July 20, 1989
To Josephine, from Taipei
First, let me disabuse you of the common notion that everything works perfectly in Taiwan. It doesn’t. Three things have gone awry so far.
First, the weather. We flew in at the tail of a typhoon, and it looks like we’re about to run smack into another on our way out, but I can’t really bitch about that, can I? I just have to clutch my beads and hope that my shirt doesn’t end up drinking tea.
Second, a computer. They installed a brand new one, a COPAM, in the room upon our arrival (yes, this is a working trip all right) and, horror of horrors in this land of clones, the blasted thing refused to boot. Not their fault, though. It turned out the CPU was locked up. The resident nerd fixed that in a jiffy.
Third, we got lost. Our host wanted us to inspect one of his properties, an amusement park of sorts right beneath a dam in the city’s outskirts. Two problems: the driver didn’t know the way, and the directional signs weren’t where they should have been. As a result, we lost half a day just meandering about some pretty desolate and narrow byways.
Not that I was altogether unhappy, as our numerous detours gave me glimpses of day to day life in the countryside. These impressed me: the mountains were thickly wooded, every tiny patch of land as far as the eye could see was tilled, and there wasn’t a single “tambay” in sight anywhere.
Taipei itself, insofar as this brief visit allows me to tell, is a cross between Caloocan and Singapore. It strikes me as the quintessentially schizophrenic Asian city – occidental, organized and efficient on top, oriental, frenetic, and topsy-turvy at bottom. And humid as home.

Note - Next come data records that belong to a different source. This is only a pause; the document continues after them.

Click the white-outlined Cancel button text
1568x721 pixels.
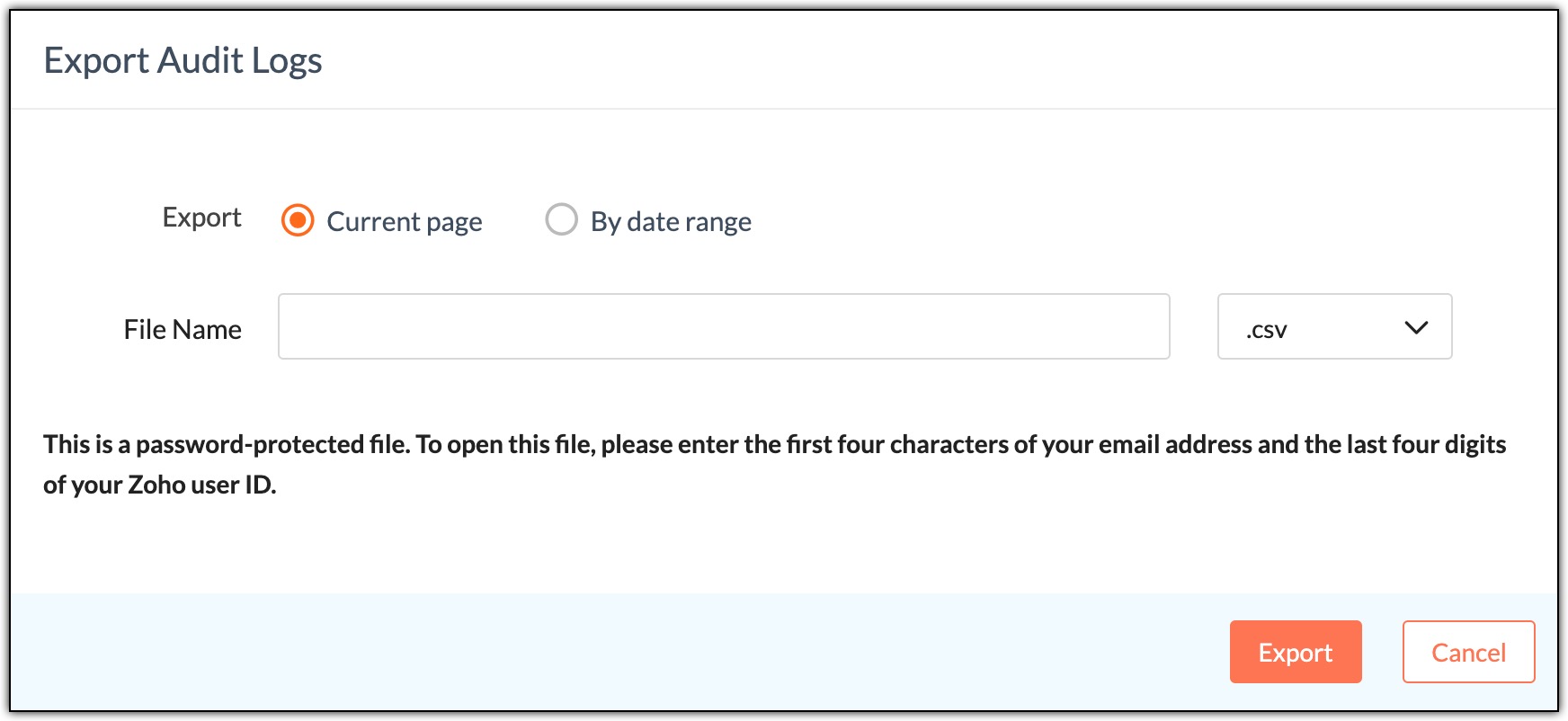[1468, 653]
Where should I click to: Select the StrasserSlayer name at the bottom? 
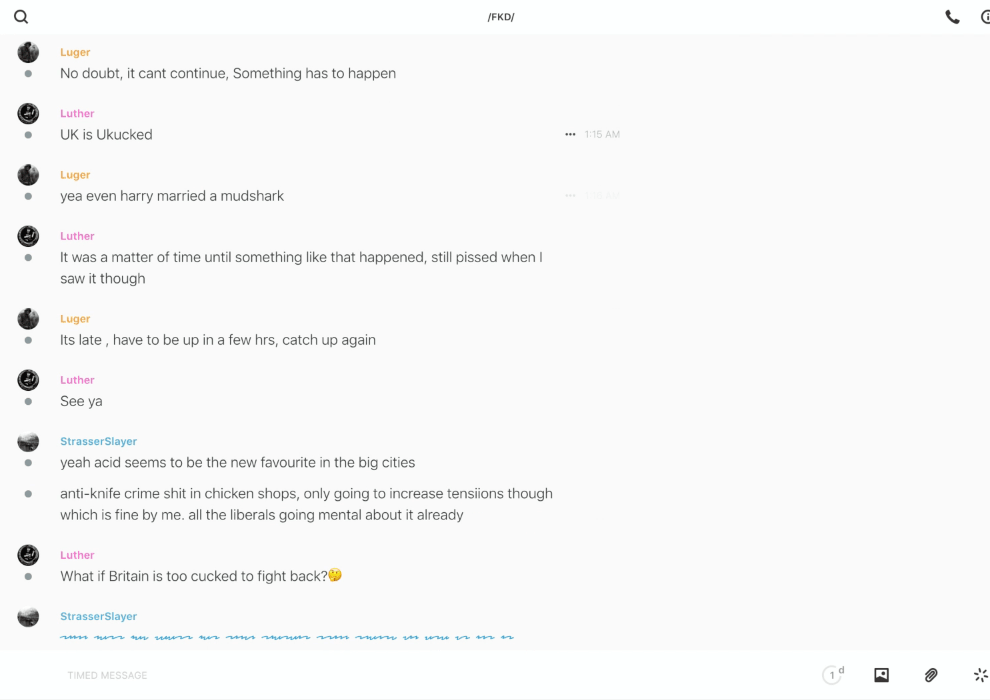98,616
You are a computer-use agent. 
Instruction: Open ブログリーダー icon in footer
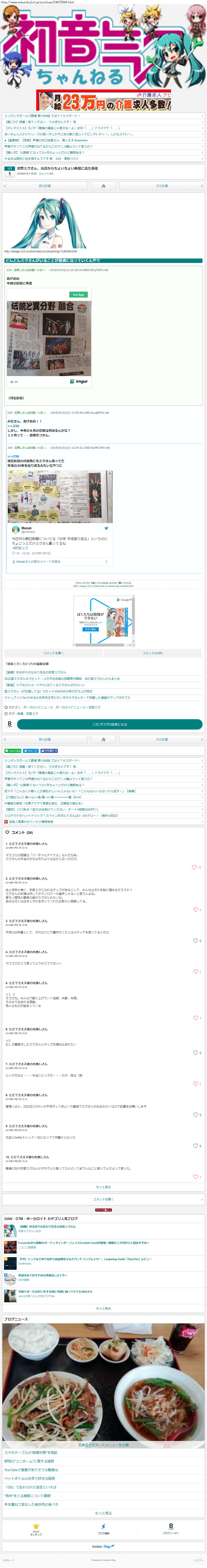pos(171,1529)
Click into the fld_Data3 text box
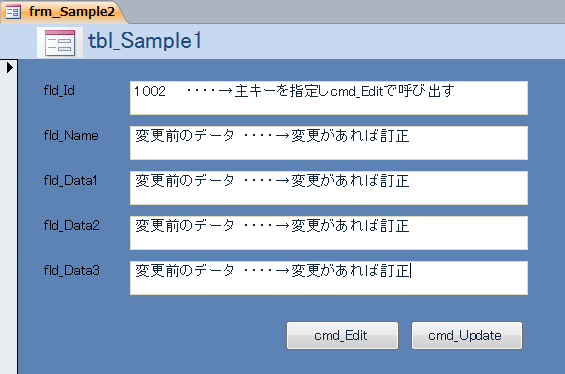Image resolution: width=565 pixels, height=374 pixels. [329, 278]
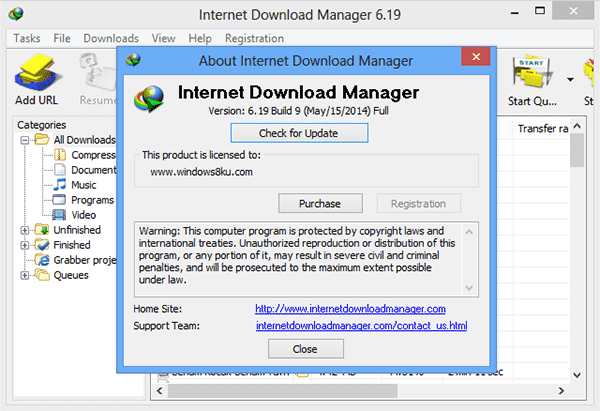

Horrendous traffic jams on the freeways and main thoroughfares, where daredevil drivers of top of the line Japanese, American and European models and swarms of battered, puny scooters constantly try to outdo each other. Run-down tenement houses crowding humongous high rises. Tai Chi at dawn, Karaoke at dusk. Everywhere hordes of people in constant motion and great hurry. But at least the trees in the parks and lining the boulevards look healthy and happy.
Shopping here is decidedly an aggravation. The prices are astronomical, compounding which hardly anyone speaks English. A bane and a boon: though my pocket hurts, my sign language has improved.
Most items cost double if not triple what they do in Manila. In the hotel, a bottle of beer, Taiwan or Carlsberg, is around P80, a bottle of Coke P60. Outside, a cup of Blue Mountain coffee is P60 also, but at least it’s the genuine article. Really, Taipei is Tokyo with the price tags but without the quality, or Hongkong without either the range of choices or the haggling.
I can’t quite understand why so few speak the universal language. Not the giggly counter girls, nor the avuncular policemen, nor the septuagenarian (I swear) street sweepers. In our hotel, only the supervisors do, but only rudimentarily. And, of course, the Filipinos.
You’ll be happy to know there are some 40,000 of our tribe here now. Good news in that respect: we’re not openly disdained in these parts. I guess that’s because apart from the fact that our respective Chinese communities trade and cross-pollinate freely, Pinay maids in Taipei are not an ubiquitous, unruly breed as they are in Hongkong and elsewhere. Here, as the Brits say, we do not foul the footpaths. Not yet, anyway.
Otherwise, just a jumble of impressions:
The service on PAL compares favourably with that on China Airlines, which is still just about the stodgiest thing there is on wings: crime and fashion aren’t consuming passions: the “China Post” invariably looks like the handiwork of some campus publication staff, “sans” news, “sans” malice: department stores stay open until 9:30 p.m. and there are variety shows on TV close to midnight: not a single beggar or stray cat on the streets.
Can’t say it’s fun to live here, but safer than safe to do so it most certainly is. After home, this kind of anonymous dullness is refreshing.